Tobin has been involved in the Conservancy for almost a decade.
“I grew up here in Ridgefield, and both my parents grew up here, and we’ve always been involved in the outdoors. Back then, there were a lot more woods than there were now, and that’s how I got involved in trying to protect and preserve these woods,” he said. “It’s wonderful to get out in nature and see different animals and bird and wildflowers and trees. Anyone I’ve ever been out in the woods with just marvels at the beauty of it.”
Board Director Michael Carpenter agreed.
“One of the most fulfilling parts of the job is knowing that preserving this land with the rest of the board is good for the community, good for the environment, and good for mankind,” he said. “Everyone on the board takes this seriously and shares a passion for the same goal of preserving this natural beauty.”
Over the years
When Martin joined the Land Conservancy in 2004, it was a very different organization.
“It was an organization that flew largely under the radar,” he said. “The Land Conservancy wasn’t that well known, and it usually reacted to things that happened to the land it had acquires, so it was more quiet and defensive organization.”
Martin became the president in 2008, and the LCR started to shift its focus toward active stewardship.
“We had around a hundred properties in our portfolio, and each one of the board members agreed to walk the properties that we’ve owned, and we’ve done that every year since,” he said. “We had a couple of goals: First, to make sure that we were taking care of the property that was given to us over the past years. We owed to it to the people who gave us the land to keep it in a natural state, and to reassure people that were considering donating,” he said. “And the second was to try to get more land in the open space category.”
The Land Conservancy aims to preserve its land according to the donor’s wishes.
Using aerial photos, parcel maps, and taking observations, the Land Conservancy found over thirty encroachments on its properties, ranging from people mowing the property and cutting down trees to burying propane tanks.
“It took us around seven years of working through these encroachments, and for the most part, once you alerted someone of an encroachment on their property, it was cared for in a friendly manner without attorneys,” Carpenter said.

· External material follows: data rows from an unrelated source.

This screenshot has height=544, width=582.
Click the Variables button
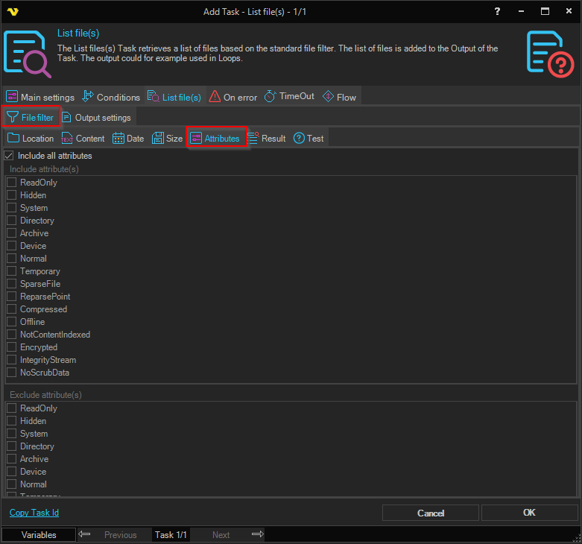tap(39, 535)
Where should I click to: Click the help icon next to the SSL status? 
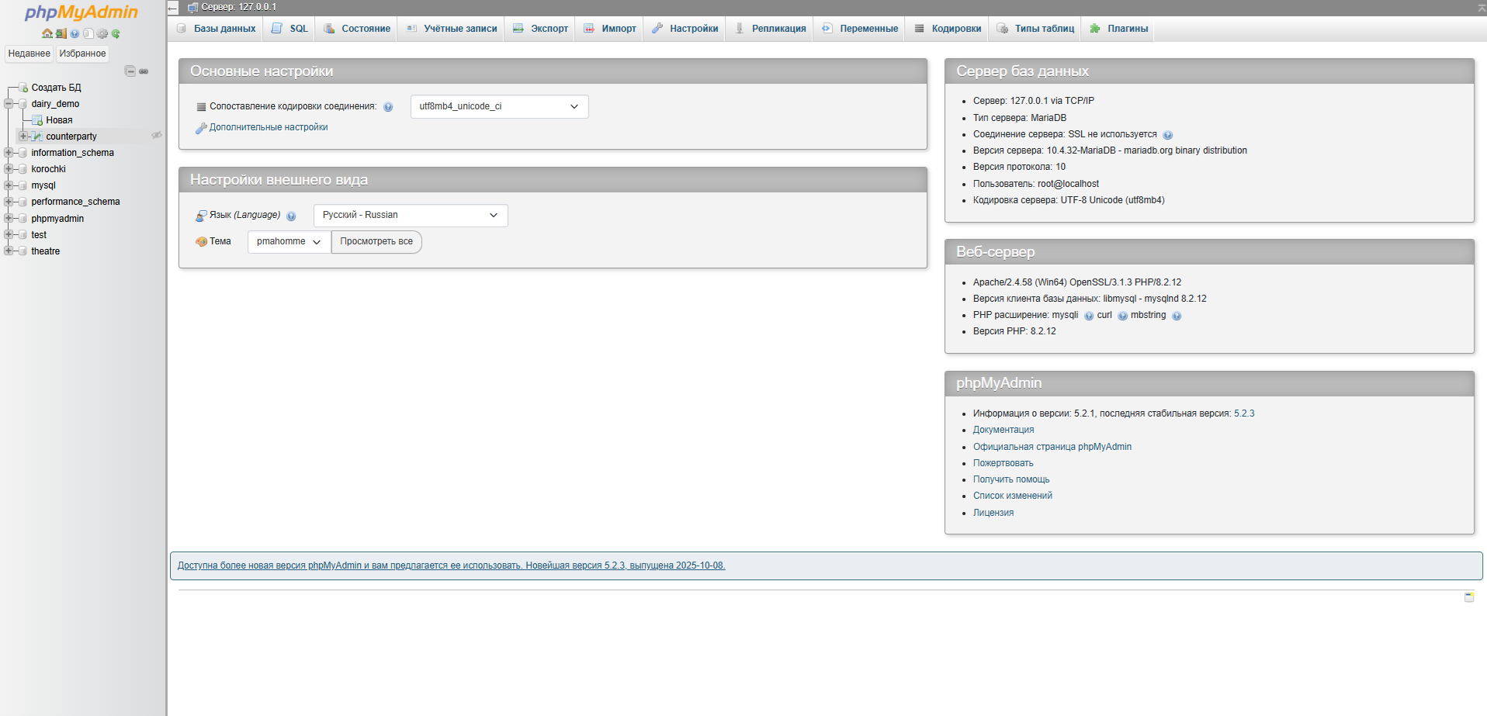(x=1167, y=135)
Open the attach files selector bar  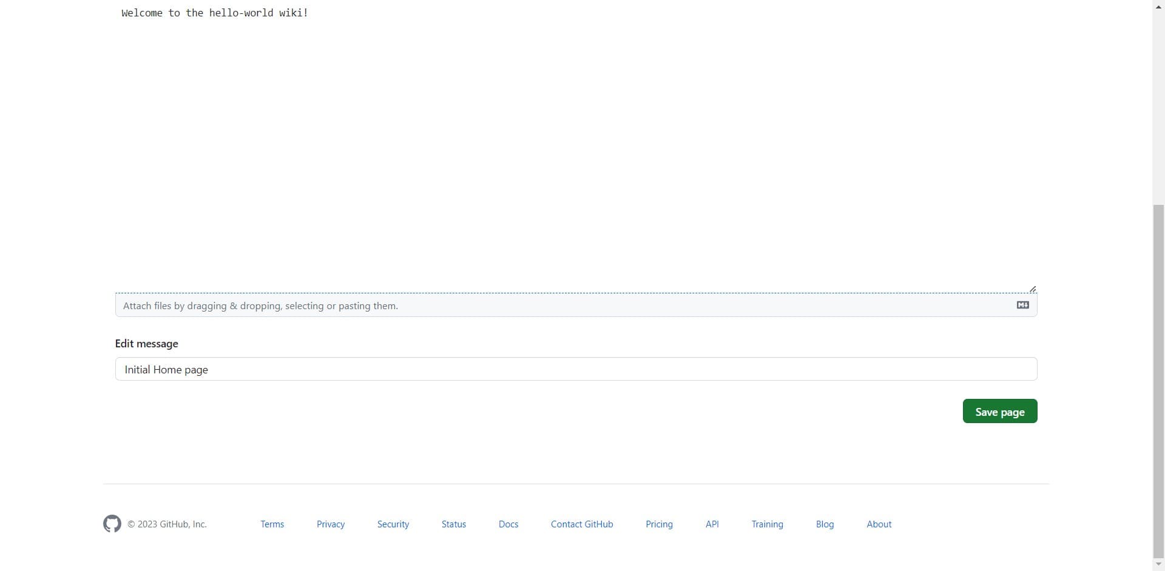click(x=564, y=306)
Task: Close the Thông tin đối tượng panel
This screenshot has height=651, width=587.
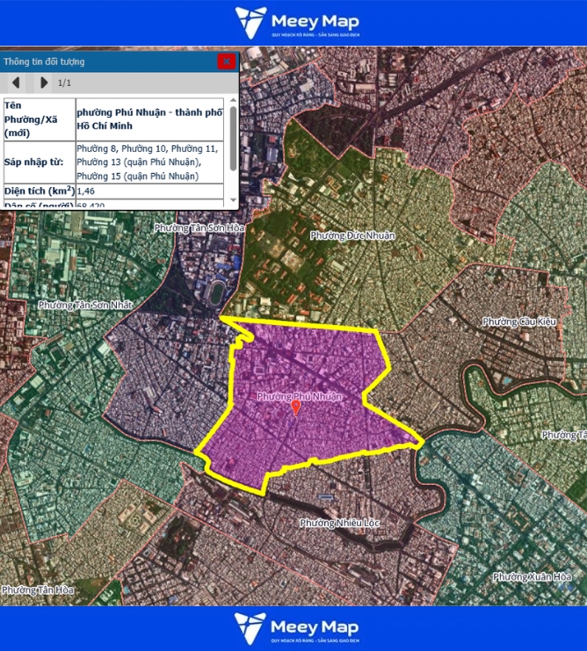Action: [226, 61]
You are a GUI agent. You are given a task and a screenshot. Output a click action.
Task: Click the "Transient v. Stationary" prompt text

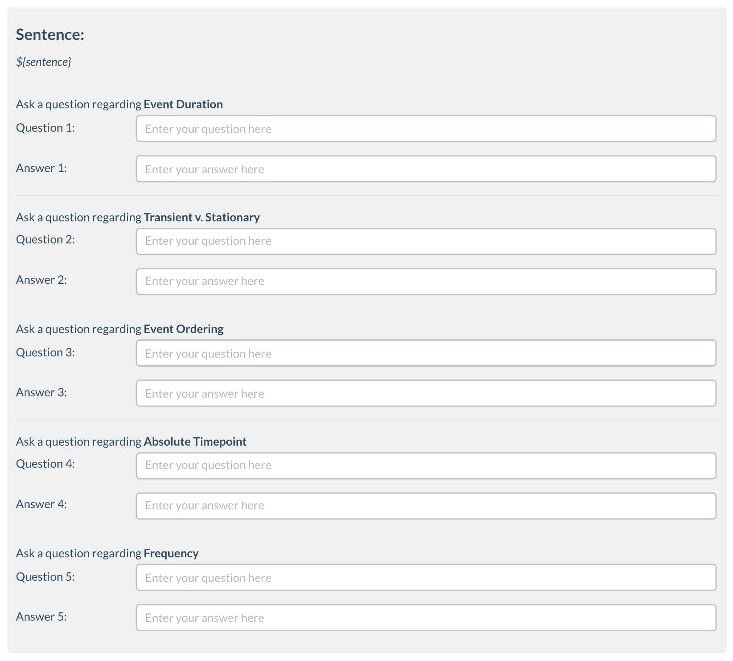pos(202,218)
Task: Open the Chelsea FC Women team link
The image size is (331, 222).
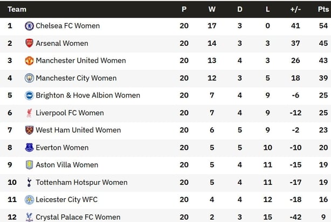Action: tap(68, 26)
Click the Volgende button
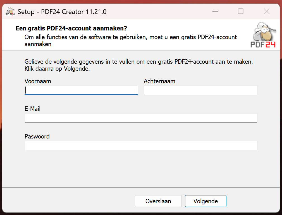 pyautogui.click(x=205, y=201)
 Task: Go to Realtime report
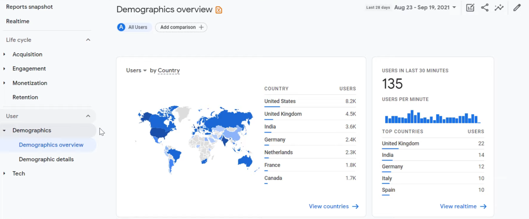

“I think recently, we have taken great strides to become more visible … We’re trying to become more visible to the town and promote ourselves better. We’ve made an effort to become somewhat more aligned to the Ridgefield Conservation Commission. We’ve sought out more property, tried to seek more conservation easements and increase the land we’re protecting.”
The all-volunteer organization gives a lot of time to the LCR’s goals because the members love the town.
“There’s nobody paid on the Board, and we have a small budget, but we have done a lot,” Corley said.
Martin reflected on the organization’s future plans.
“We’d like to set our sights on a couple of areas,” he said. “Fund-raising is certainly one of them, and making an even more intensive effort of finding and contacting property owners that have large tracts of land who may be interested in donating land or participating in land easement.”
Carpenter agreed, noting that a possible way to accomplish these goals would be to add more people to the organization.
“We would like to recruit more directors — people who could help with the workload and help reach out further into the community,” he said. “And, at some point, our dream would be to do well enough to create a staff, perhaps even a paid staff, that could help us do a better and more efficient job and react more quickly to needs, such as invasive plant removal.”
Carpenter, who has lived in Ridgefield his whole life, said the town has always been close to his heart.
“I just love the town; I think it embodies New England charm,” he said. “And what better thing to do than to preserve those aspects of it that are really wonderful? The trees, the fields, the meadows, the streams, and the animals that live there — the town’s natural beauty is wonderful.”